● WHAT YOU ARE ASKED TO DO: In the forum thread, up to about what frequency do both A77X woofers handle the (sub-) bass?

● TEXT SHOWN:
_ _ _ _ _

Thanks for the answers..and yes I know about subs(I have thor's hammer subs stereo pair with an fbi)..I have the room done in auralex with bass trap columns in the corners and diffusors even the ceiling and the floor done..the A7x has only got one subwoofer while the a77x has two..no need for another subwoofer(I got that text from sound on sound by the way) made my mind up now and going with the A77x.. I am only doing dance music nothing else..thanks again! http://youtu.be/tOKwlFPV2MM put this video up so people know what we are talking about!


----------



## cel4145

The A7X and A77X do not have subwoofers. They have drivers that extend full range up until where the tweeter kicks in.


----------



## martin vegas

The two 7” woofers are identical with that of the A7X. With their large voice coils (1.5”) and powerful amplifiers, they are capable of both very high maximum sound pressure levels as well as very deep registers. The woofers do not cover the same frequency bands: while both of them are responsible for the (sub-) bass frequencies up to about 400Hz, only one of them reproduces the midrange. This prevents interferences between the two drivers. For stereo setups the A77X is available in A and B versions in order to guarantee a precise stereo image.

_ _ _ _ _

Collected data

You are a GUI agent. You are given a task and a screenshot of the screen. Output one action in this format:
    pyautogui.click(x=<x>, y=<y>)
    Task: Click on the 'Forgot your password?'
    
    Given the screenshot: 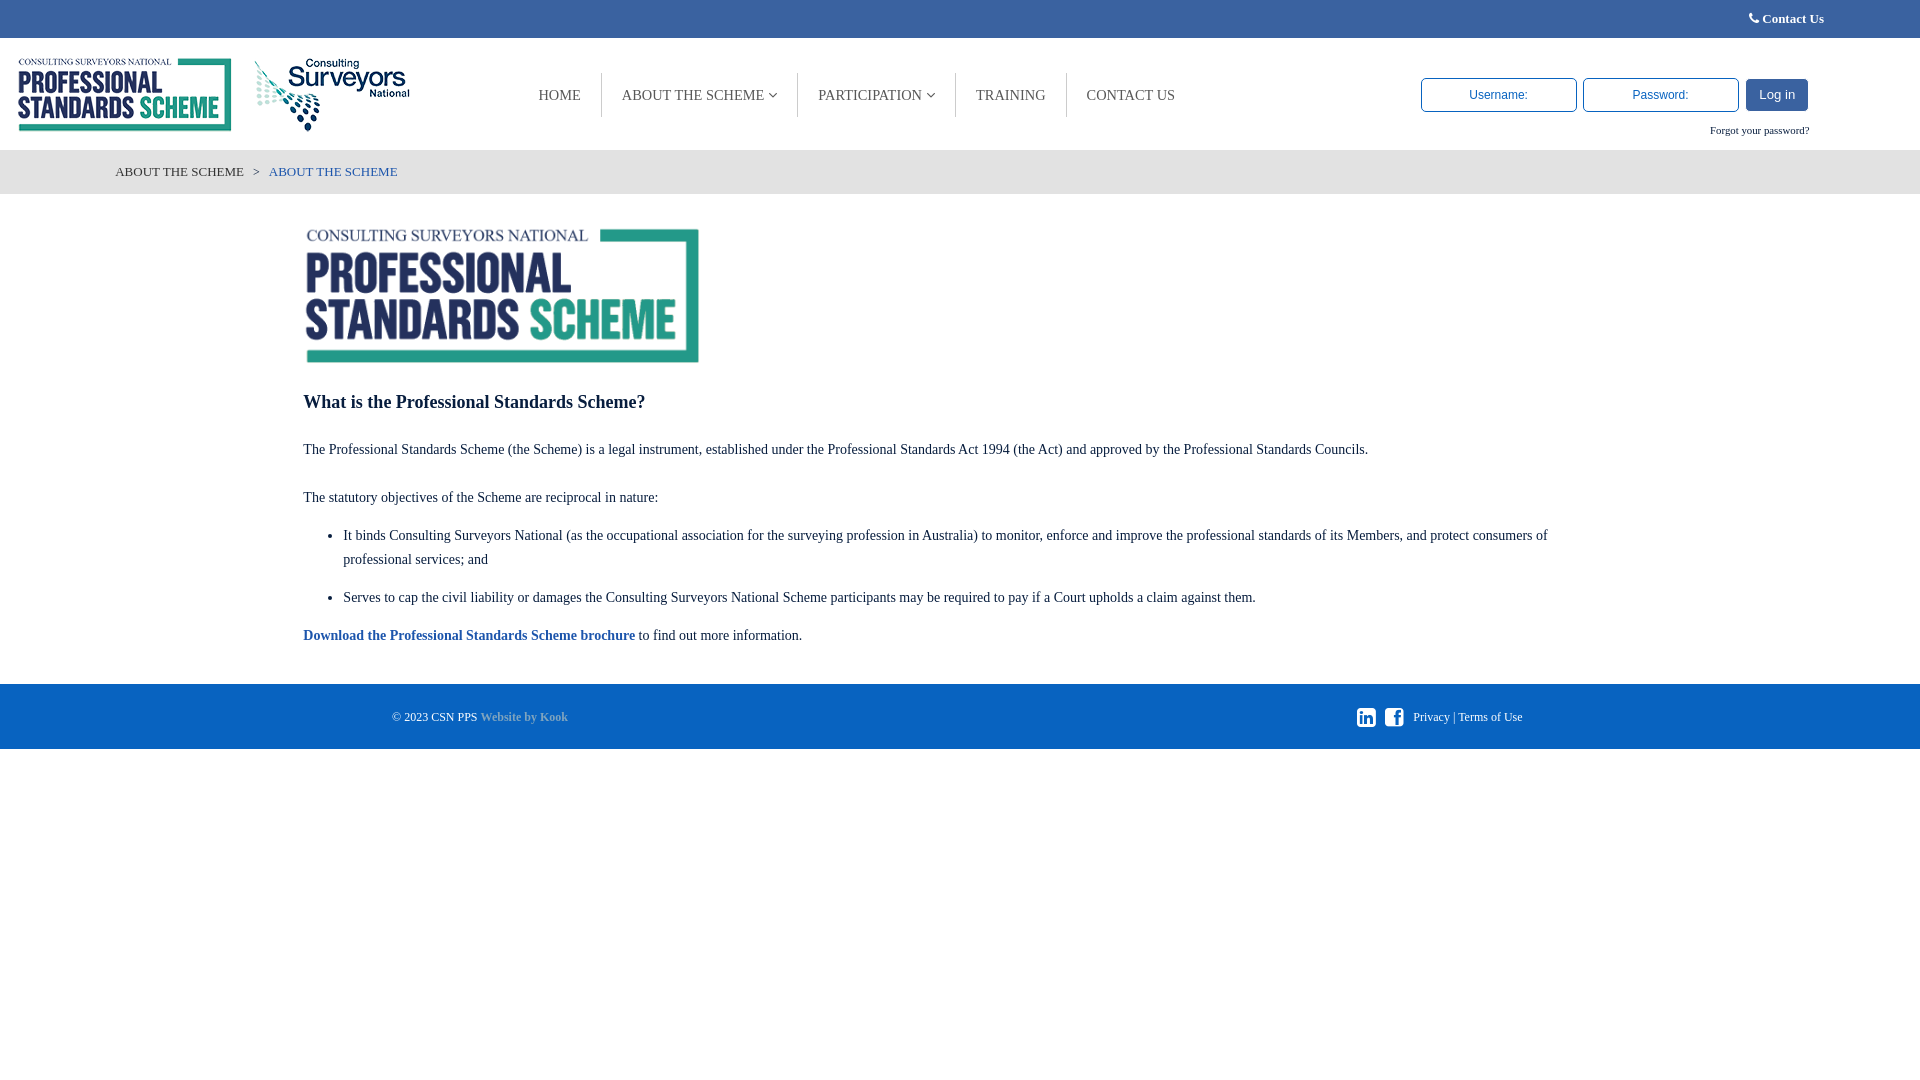 What is the action you would take?
    pyautogui.click(x=1758, y=130)
    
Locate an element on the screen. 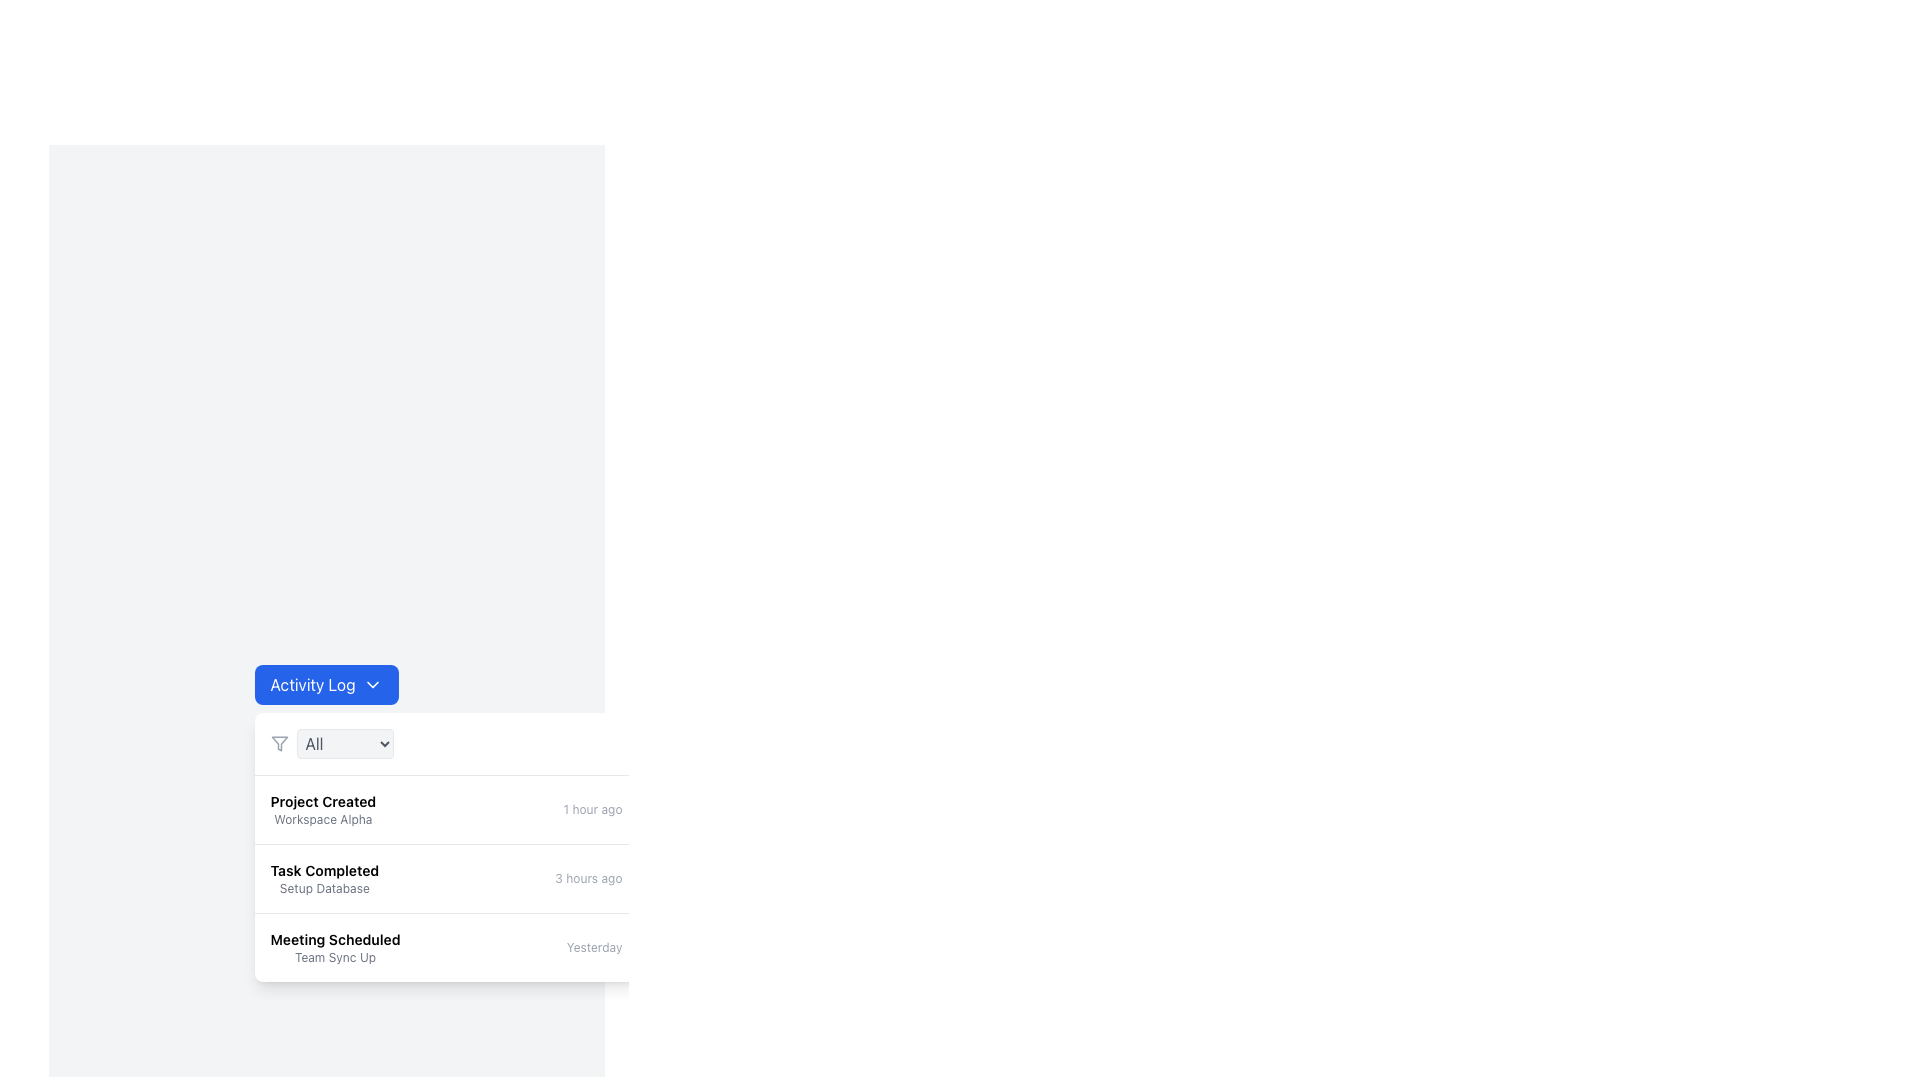 The width and height of the screenshot is (1920, 1080). the second item in the 'Activity Log' list, which represents a task completion event is located at coordinates (445, 877).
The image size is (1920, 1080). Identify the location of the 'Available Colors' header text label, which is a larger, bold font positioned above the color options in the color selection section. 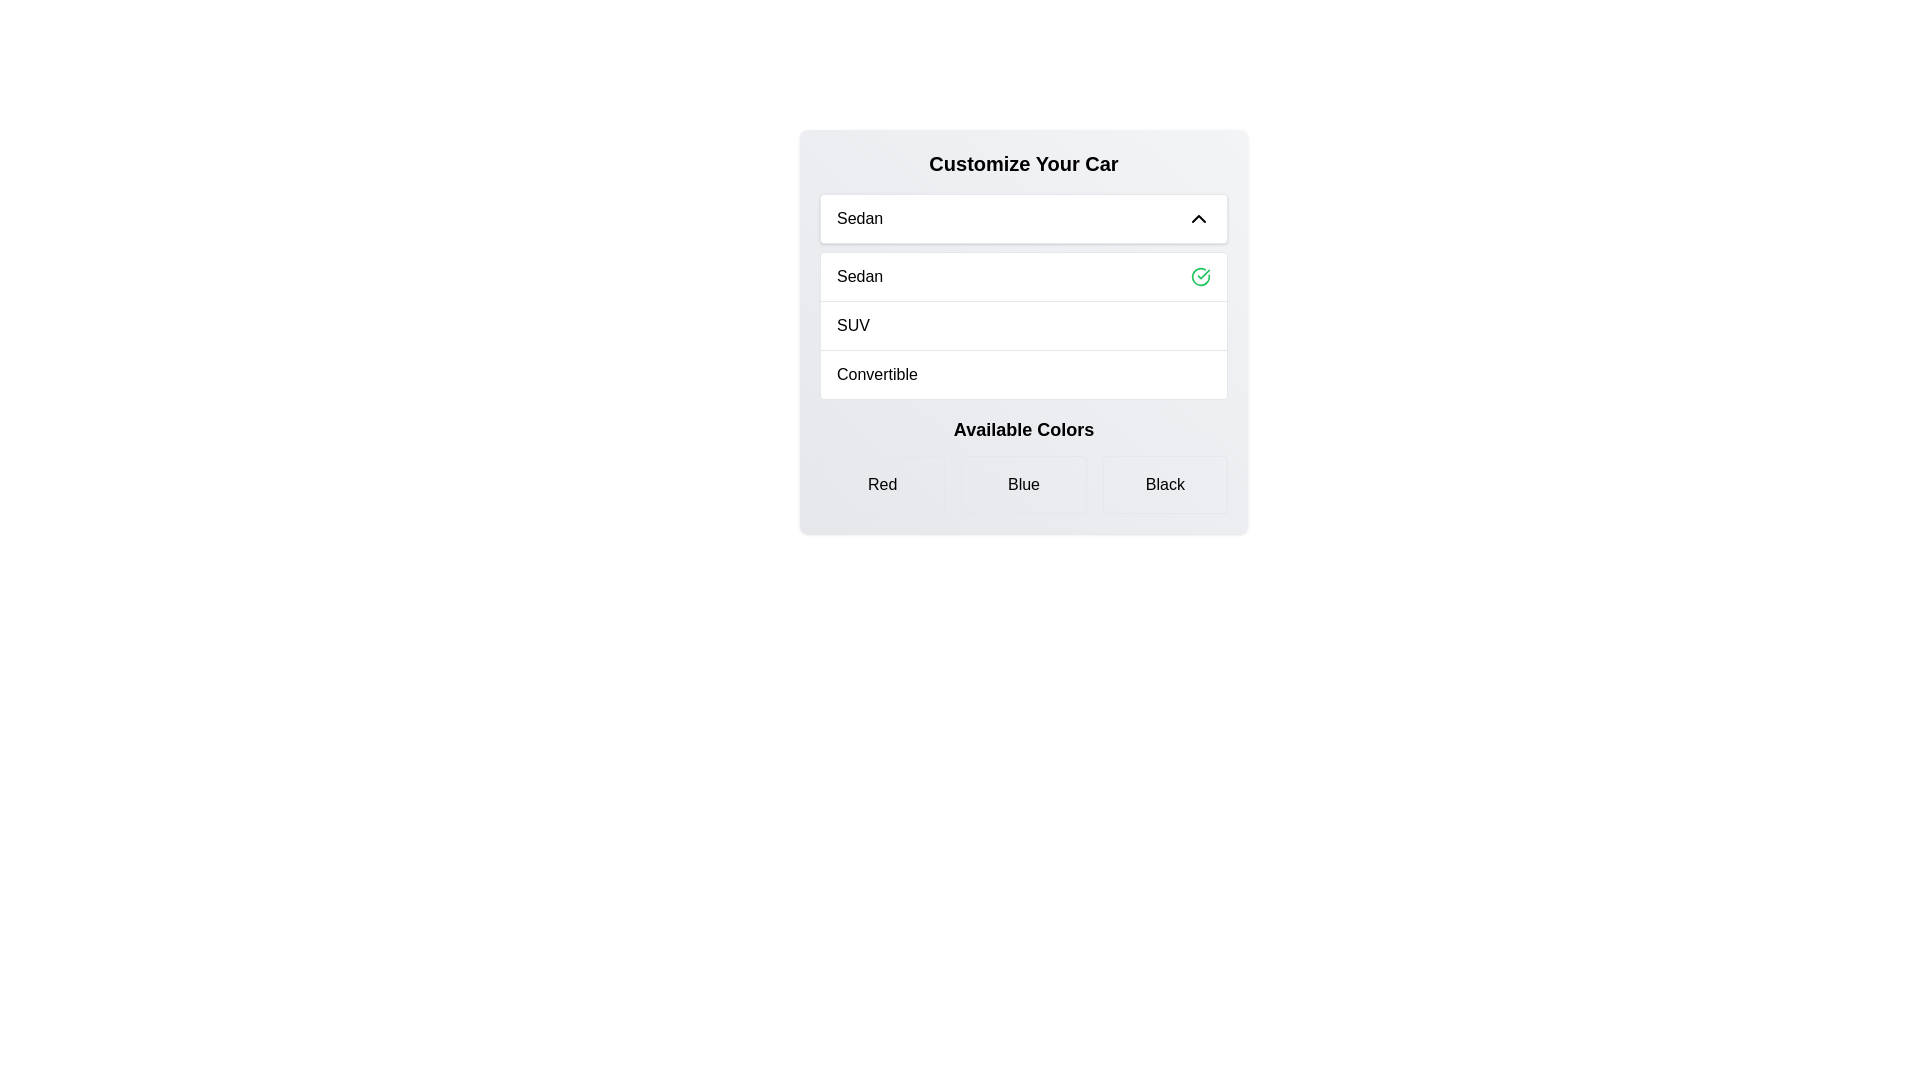
(1023, 428).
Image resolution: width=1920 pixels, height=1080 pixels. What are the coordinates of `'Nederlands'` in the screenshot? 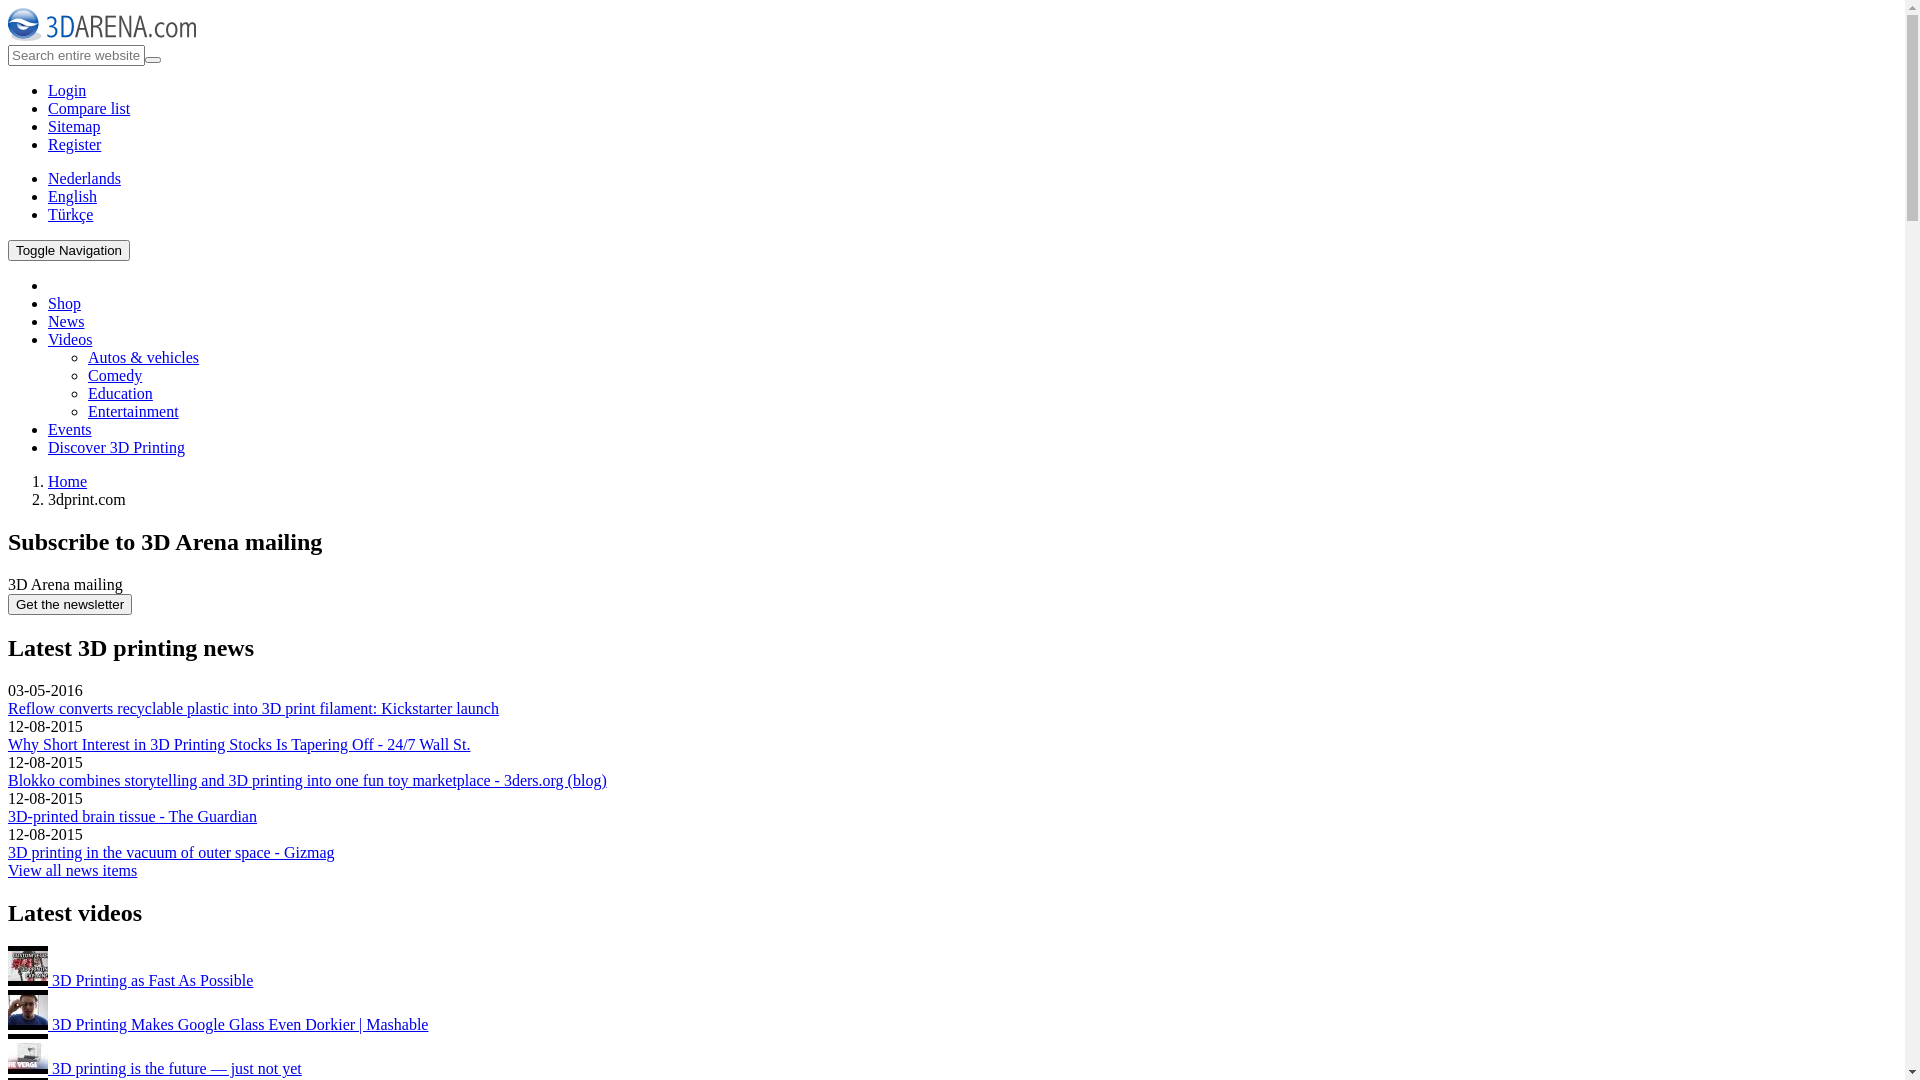 It's located at (83, 177).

_ _ _ _ _

● COMPLETED EXERCISE: About 400Hz.